When will this be in effect?

However, there is no date set forth for the tax to be implemented as the previously suggested deadline of 1st of April 2017 has passed without the tax being introduced. The new Revenue act bill has still not got parliament approval with some delays expected due to potential cases to be filed with the Supreme Court challenging some elements in the bill.

How will the tax be calculated?

Capital Gains tax will only be implemented on the profit that was made or the gain in the nomenclature as put forward. The tax shall not take into account the overall value of the property.

According to the minister at the time and many sources, any gains made on housing or property within a period of 10 years of acquiring such property will be subject to the application of the CGT.

Who will this apply to?

According to the sources available, the CGT will be applicable to both the foreigners and locals with the only two criteria being if the property has been purchased within the 10-year period and if a profit has been made on a subsequent sale.

Are there any exemptions applicable?

In many other countries, sale of a Residential houses are not subject to the tax and authoritative sources within the ministry indicate this might be an exemption that will be granted in Sri Lanka as well. Also, CGT will not apply to persons who inherits a property and then proceeds to sell it.

In many other countries, first sales of a Residential houses are not subject to the tax. It can be expected that this would be followed in Sri Lanka as well, particularly given that this was an exemption that existed in the law that was repealed in 2002. Also, it is expected CGT will not apply to persons who inherit a property and then proceeds to sell it.

What is the reason for the tax to be implemented?

There has been many a reason put forward to support the inclusion of a CGT, chief among which is that the government’s spending on infrastructure has massively helped raise the prices of real estate property and thus it is suitable for the government to also benefit off of such transactions.

This is also a part of reforms suggested by the International Monetary Fund (IMF) which has advised the administration on raising its tax revenue ratio to the GDP. The government expects to raise Rs. 5 Billion from the imposition of the CGT an equivalent of 0.27% governments expected tax revenue for the year 2017.

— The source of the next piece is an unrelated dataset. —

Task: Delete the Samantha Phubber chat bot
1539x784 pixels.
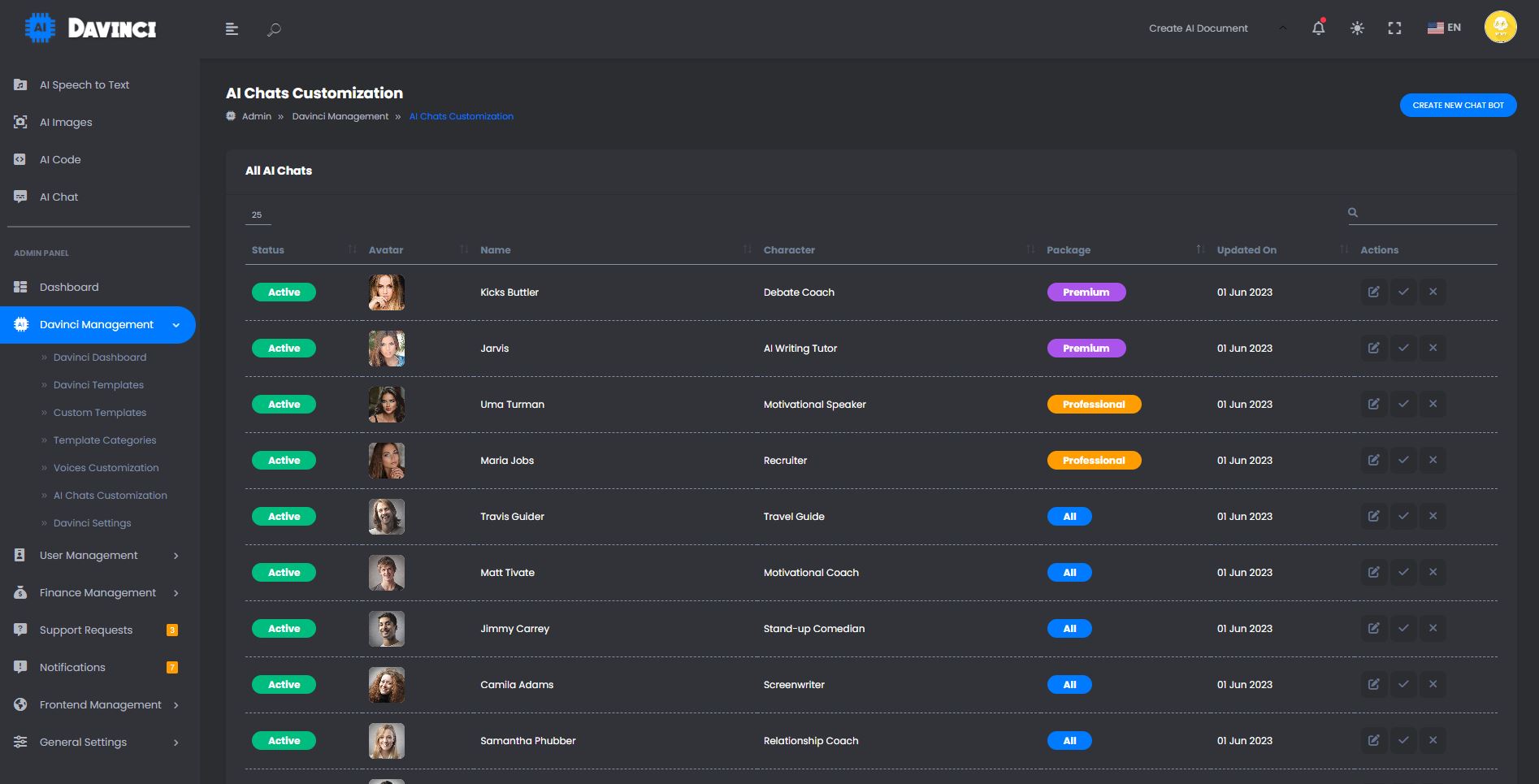Action: (x=1433, y=740)
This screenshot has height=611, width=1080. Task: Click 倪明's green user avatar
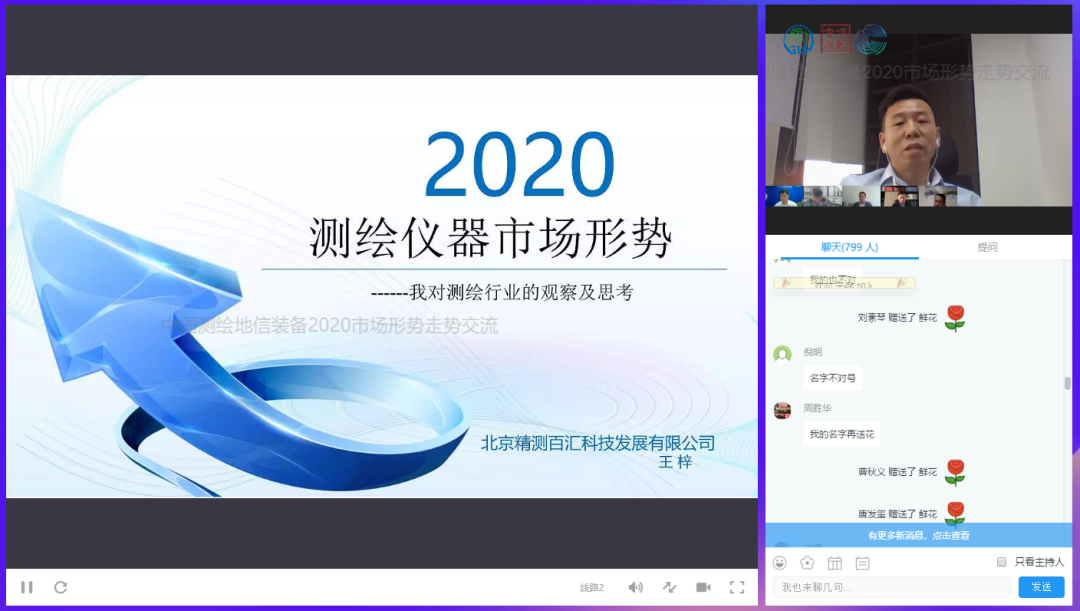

How many other taxes will also be applicable?

Currently, only other tax that will be applicable on the property is a stamp duty of 4%, which is charged on registering a deed ownership.

Effect of the tax on Sri Lankan property market

Industry opinion over the CGT implementation has been divided. While some see it as a necessary step, many have voiced concerns over the unclear nature of the implementation. The lack of clarity in issues such as if the CGT will be enacted with the power to retrospectively charge the tax has been a concern for many stakeholders.

According to Reuters, since the Prime Minister’s announcement of the CGT implementation it is estimated that foreign investors have sold over Rs. 5 Billion worth of assets.

Another key contention of stakeholders has been the lockout effect of capital being invested in less productive assets as investors will seek to avoid paying the CGT by holding the property for more than 10 years.